● Problem requirements:
Leaving the pictures aside, transcribe the data below exactly.

Start of Supplied material

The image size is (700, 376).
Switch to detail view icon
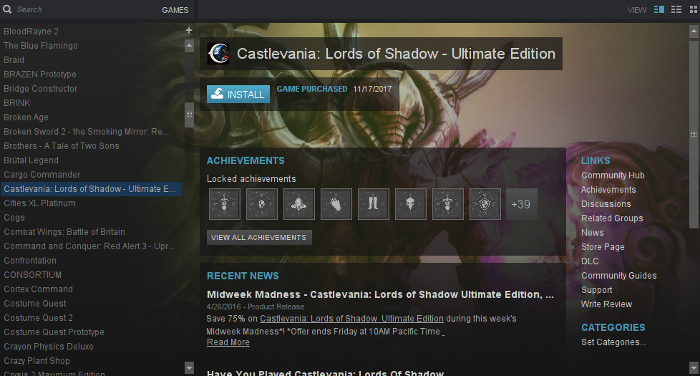point(658,9)
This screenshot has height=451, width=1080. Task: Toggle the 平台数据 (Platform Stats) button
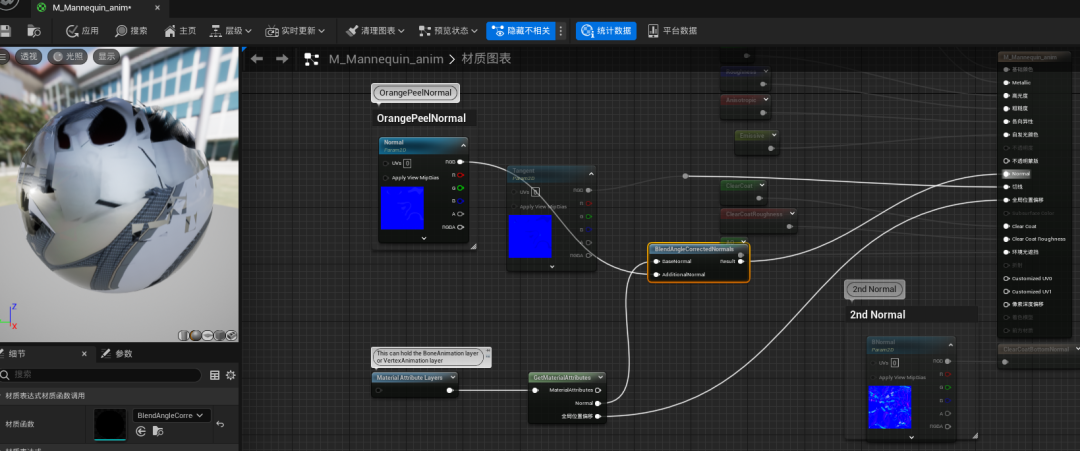(672, 31)
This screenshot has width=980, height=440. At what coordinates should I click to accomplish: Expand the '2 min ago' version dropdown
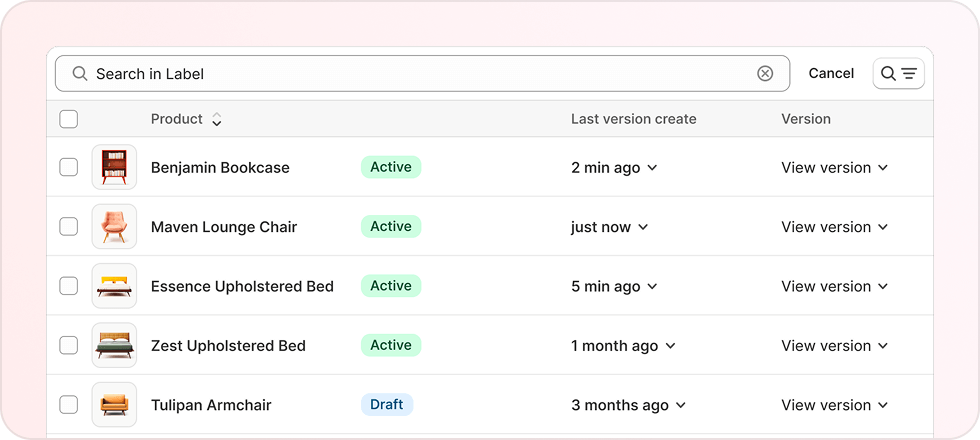(614, 168)
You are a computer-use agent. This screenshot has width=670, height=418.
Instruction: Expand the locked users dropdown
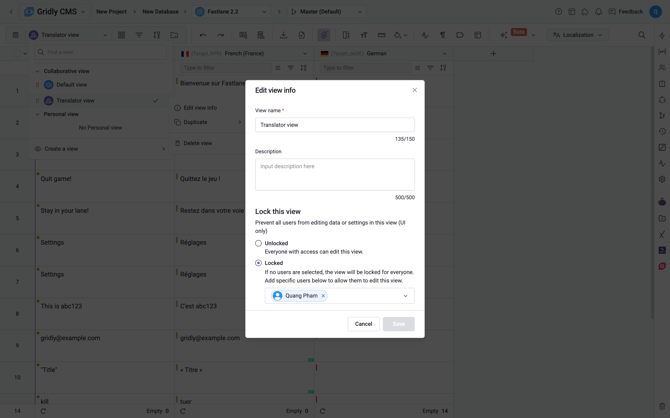(405, 296)
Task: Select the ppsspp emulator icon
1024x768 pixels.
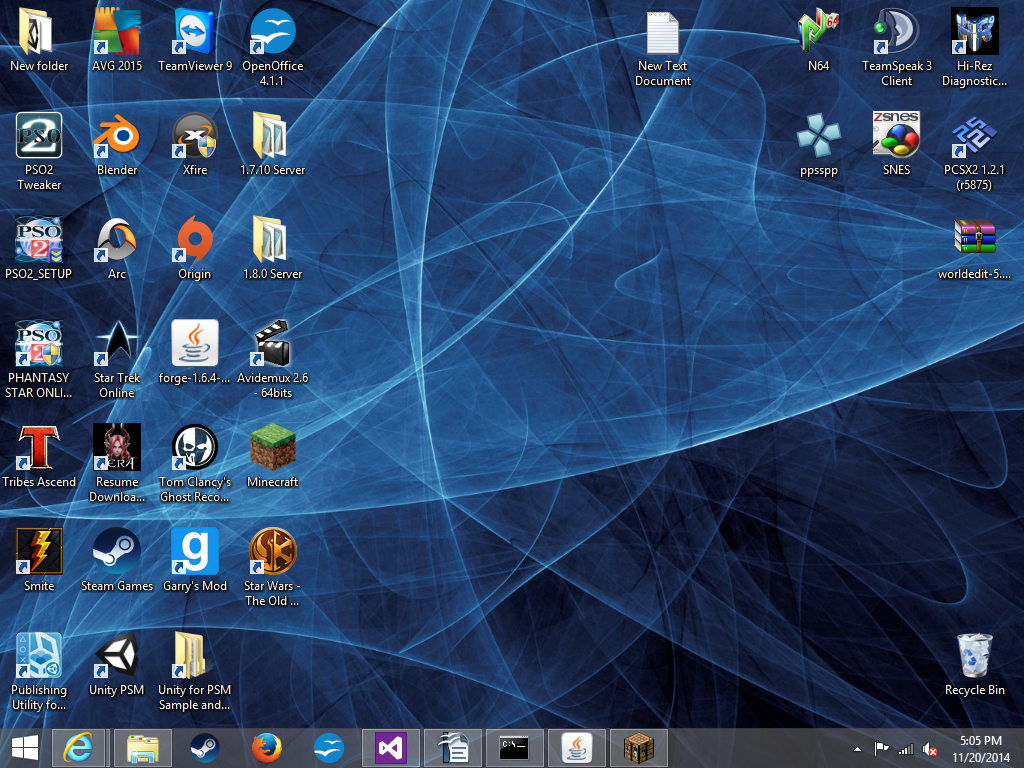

End of Supplied material

● Exercise output:
The image size is (700, 376).
Switch to detail view icon
point(658,9)
This screenshot has height=451, width=1080. Task: Toggle the 平台数据 (Platform Stats) button
(672, 31)
This screenshot has width=980, height=440. At what coordinates should I click to accomplish: Expand the '2 min ago' version dropdown
(614, 168)
You are a computer-use agent. This screenshot has width=670, height=418.
Instruction: Expand the locked users dropdown
(405, 296)
Task: Select the ppsspp emulator icon
1024x768 pixels.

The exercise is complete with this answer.